Tue Aug 1 23:44:05 PDT 2006

Eric Barton wrote:
> I've had a report of rdma_connect() failing with a callback event type of
> RDMA_CM_EVENT_UNREACHABLE and status -ETIMEDOUT although the peer node was
> up and running at the time.
> 
> It seems this can be reproduced as follows...
> 
> 1. Establish a connection between nodes A and B
> 
> 2. Reboot node A
> 
> 3. Start establishing a new connection from node A to node B
> 
> 4. After a timeout, the CM callback occurs as described.
> 
> Could this happen with a buggy SM?  Are there some good places in the
> OpenFabrics stack to add printks to help point the finger (or can some
> existing debug/trace code be enabled)?

Eric,

My guess this is related to the CM not the SM.
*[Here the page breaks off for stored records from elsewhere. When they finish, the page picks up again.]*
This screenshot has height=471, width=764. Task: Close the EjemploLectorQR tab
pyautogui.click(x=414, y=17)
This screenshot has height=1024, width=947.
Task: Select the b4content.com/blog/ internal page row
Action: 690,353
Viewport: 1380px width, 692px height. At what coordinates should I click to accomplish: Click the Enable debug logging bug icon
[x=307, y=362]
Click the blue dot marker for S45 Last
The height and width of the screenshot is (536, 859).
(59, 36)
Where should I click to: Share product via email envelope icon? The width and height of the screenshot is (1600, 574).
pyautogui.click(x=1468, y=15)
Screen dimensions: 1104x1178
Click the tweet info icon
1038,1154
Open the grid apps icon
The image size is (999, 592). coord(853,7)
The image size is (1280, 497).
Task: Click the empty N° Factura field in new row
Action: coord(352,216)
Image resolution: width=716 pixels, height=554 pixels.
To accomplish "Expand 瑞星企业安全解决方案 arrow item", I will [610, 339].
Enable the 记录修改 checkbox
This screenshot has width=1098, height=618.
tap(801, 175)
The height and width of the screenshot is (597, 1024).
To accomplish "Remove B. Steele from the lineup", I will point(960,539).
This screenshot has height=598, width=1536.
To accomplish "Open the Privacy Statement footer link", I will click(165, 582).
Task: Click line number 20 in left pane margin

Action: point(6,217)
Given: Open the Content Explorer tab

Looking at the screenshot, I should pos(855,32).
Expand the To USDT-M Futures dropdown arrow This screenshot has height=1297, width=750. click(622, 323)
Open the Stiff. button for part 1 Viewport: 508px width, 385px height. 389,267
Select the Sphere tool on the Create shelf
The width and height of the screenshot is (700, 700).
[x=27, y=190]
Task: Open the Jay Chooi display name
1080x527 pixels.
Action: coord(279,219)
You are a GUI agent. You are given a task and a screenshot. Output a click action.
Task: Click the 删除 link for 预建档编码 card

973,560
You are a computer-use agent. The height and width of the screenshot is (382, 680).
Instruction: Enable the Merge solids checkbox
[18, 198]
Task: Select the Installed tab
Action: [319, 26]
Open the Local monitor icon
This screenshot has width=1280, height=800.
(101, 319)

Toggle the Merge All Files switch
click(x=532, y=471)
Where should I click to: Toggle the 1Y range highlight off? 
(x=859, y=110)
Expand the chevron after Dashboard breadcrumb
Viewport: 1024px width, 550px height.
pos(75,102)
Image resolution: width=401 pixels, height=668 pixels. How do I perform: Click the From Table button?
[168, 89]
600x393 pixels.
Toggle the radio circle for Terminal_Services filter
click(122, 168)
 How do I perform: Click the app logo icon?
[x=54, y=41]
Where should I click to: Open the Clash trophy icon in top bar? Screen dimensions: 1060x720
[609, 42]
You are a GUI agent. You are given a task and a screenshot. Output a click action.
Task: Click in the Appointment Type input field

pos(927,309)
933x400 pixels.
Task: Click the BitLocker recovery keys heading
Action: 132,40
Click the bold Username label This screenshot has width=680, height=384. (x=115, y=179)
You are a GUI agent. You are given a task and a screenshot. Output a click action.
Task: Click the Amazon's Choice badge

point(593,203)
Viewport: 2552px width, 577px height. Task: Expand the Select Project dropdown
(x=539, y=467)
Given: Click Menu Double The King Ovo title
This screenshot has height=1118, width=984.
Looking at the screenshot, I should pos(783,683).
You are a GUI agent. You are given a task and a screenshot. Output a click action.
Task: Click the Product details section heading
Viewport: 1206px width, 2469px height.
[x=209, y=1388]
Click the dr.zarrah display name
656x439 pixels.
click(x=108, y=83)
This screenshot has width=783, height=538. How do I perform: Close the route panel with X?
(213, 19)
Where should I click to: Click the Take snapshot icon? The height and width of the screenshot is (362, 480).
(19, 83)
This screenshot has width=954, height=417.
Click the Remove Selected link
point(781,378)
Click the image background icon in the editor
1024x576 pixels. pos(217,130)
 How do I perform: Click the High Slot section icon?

I think there is a chance that the CM on node B does not treat the REQ 
sent by A after the reboot as "stale connection" situation and hence 
just **silently** dtop it, that is not REJ is sent.

Adding prints in the if/else below within core/cm.c :: cm_match_req() 
would help you to figure out if the direction i suggest indeed is the 
one for you to hunt.

I am not familiar enough with the generation of the CM IDs, but my basic 
thinking is that generating them randomly should solve it. In case the 
IDs are started from some seed value and then each new generated id is 
the current value plus one, having the initial seed being equal to 
jiffies instead of to some constant, should be fine.

Or.

if (timewait_info) {
    cur_cm_id_priv = cm_get_id(timewait_info->work.local_id,
                              timewait_info->work.remote_id);
    spin_unlock_irqrestore(&cm.lock, flags);
    if (cur_cm_id_priv) {
           cm_dup_req_handler(work, cur_cm_id_priv);
           cm_deref_id(cur_cm_id_priv);
    } else
           cm_issue_rej(work->port, work->mad_recv_wc,
                        IB_CM_REJ_STALE_CONN, CM_MSG_RESPONSE_REQ,
                        NULL, 0);
          goto error;
   }